The close of Eating Disorder Awareness Week 2014 reminds me how much more we know about eating disorders since my first brush with anorexia at the age of six, almost 50 years ago.
Much of what we “know” feeds a hunger we share with the media to “eat up” that story: The emaciated teen, victim of the Internet, diet industry or vanity, clinging to life and desperately seeking an elusive, yet life-saving treatment.
Let me tell you a different, yet equally important story, concerning the plight of older women with eating disorders.
It is known that eating disorders typically first strike during adolescence, boys and girls are afflicted and genetics play a significant role. With high relapse and low recovery rates, eating disorders remain the most deadly of psychiatric conditions.
Less well-known is that almost 80 per cent of anorexia-related deaths occur among women over 45, according to a paper by Merryl Bear for the National Eating Disorder Information Centre. Older bodies are less resilient to the physical damage wrought by ongoing eating-disorder behaviours.
Many of us have harboured our eating disorders for decades, either unable to find age-appropriate treatment or “flying under the radar,” thus compounding the risk of death or permanent damage.
Are eating disorders perhaps more than a passing teenage condition? A recent study of 1,900 women over 49 years found “13 per cent of them admitted having an eating disorder; eight per cent reported purging; and 62 per cent said their weight or shape has a negative effect on their lives.”
Enough numbers! Let me share with you what I have learned anecdotally from more than 250 women about our shared experiences. This is important if we are to improve the health and lives of older women with eating disorders.
Unlike younger people, we are often looking back over long-lived lives. If by midlife we are still struggling or starting to struggle with eating disorders, we can experience a magnified anomie, such as: “Why bother? I’m too old to start a life now.”
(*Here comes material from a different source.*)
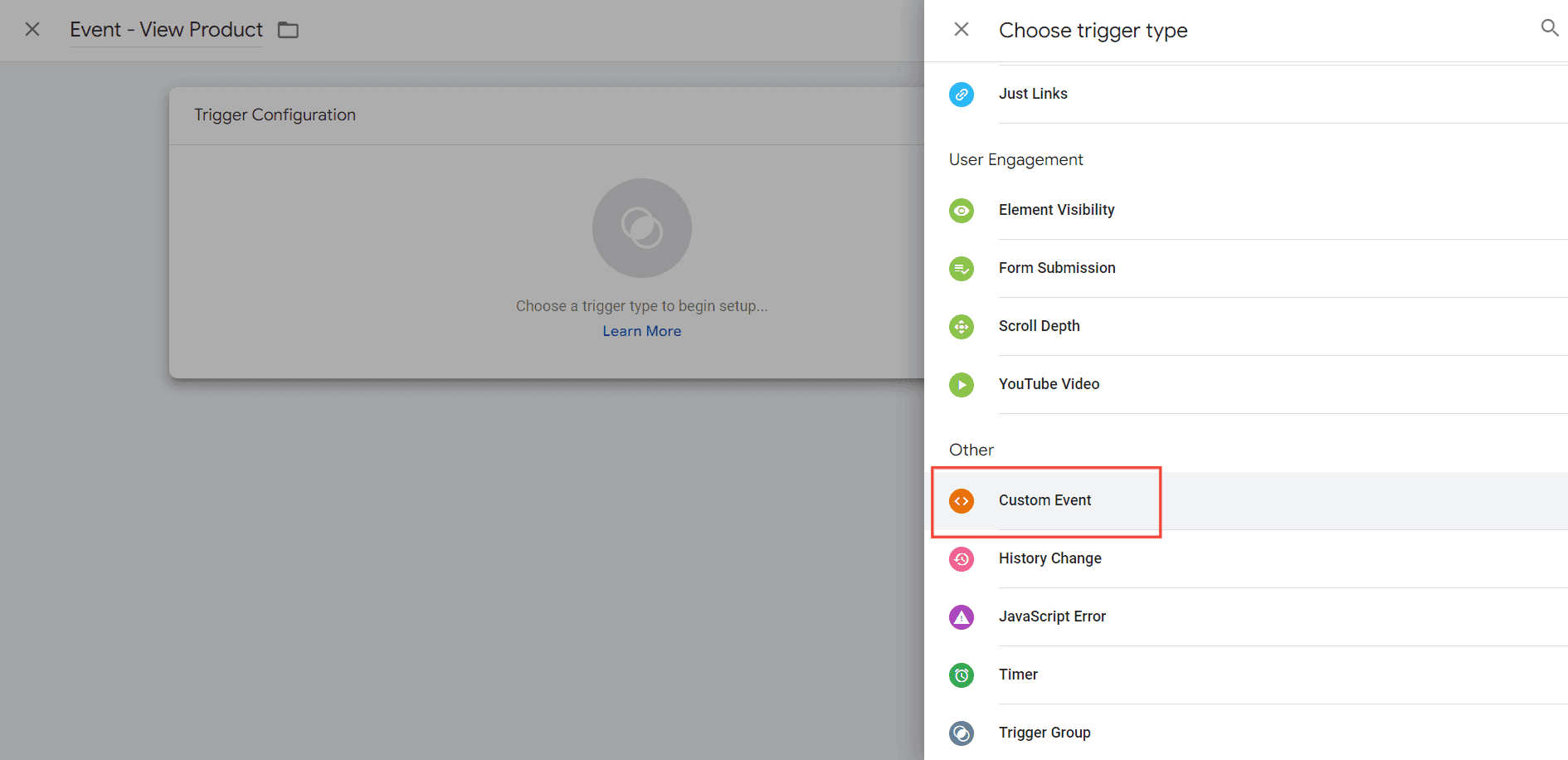Select the YouTube Video play icon
The image size is (1568, 760).
click(x=962, y=385)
We might see our pasts as squandered opportunities to get an education, develop careers, fall in love or have children, and have trouble believing that the future can be satisfying and fulfilling. Conversely, we might have had these things and lost them, too sick to work or go to school, losing custody of our children or facing divorce.
Everyone recovering from an eating disorder needs to find purpose and satisfaction in themselves and their lives, but older people often look at these things through entirely different lenses.
Treatment experiences can be invalidating. There are no treatment facilities in Canada specific to older women, and we frequently feel alienated by treatment programs that appear to be specifically designed for adolescent or young adult women. It can feel like going to treatment with our daughters.
We have very different life issues than younger women, yet we are treated without attention to our years or maturity. Clinicians may experience us as more compliant and capable than younger people, and we feel isolated in coping with the intense treatment-related stresses, and often this comes full circle when we cope by engaging in more — undetected and unreported — harmful behaviours.
We are too often described as “chronic” or “treatment resistant.” A researcher describing the virtually non-existent recovery rates for adults commented: “Consider the recovery rates of patients with stage 1 … versus stage 4 cancer. Few patients with stage 4 cancer would recover because the disease had progressed. The same is true for … eating disorders.”
But why treat a stage 4 illness with a stage 1 intervention? We are trying to change behaviours that many of us have entrenched over decades.
By helping us, researchers and clinicians are afforded a unique opportunity to learn more about younger people with eating disorders. Has the incidence increased in the past 50 years? A retrospective longitudinal analysis might provide some insight.
Does access to the Internet and social media cause or exacerbate eating disorders in youth? There were no home computers, much less social media, when many of us were young.
Ask us. We have a wealth of information from the past that can help shape the future.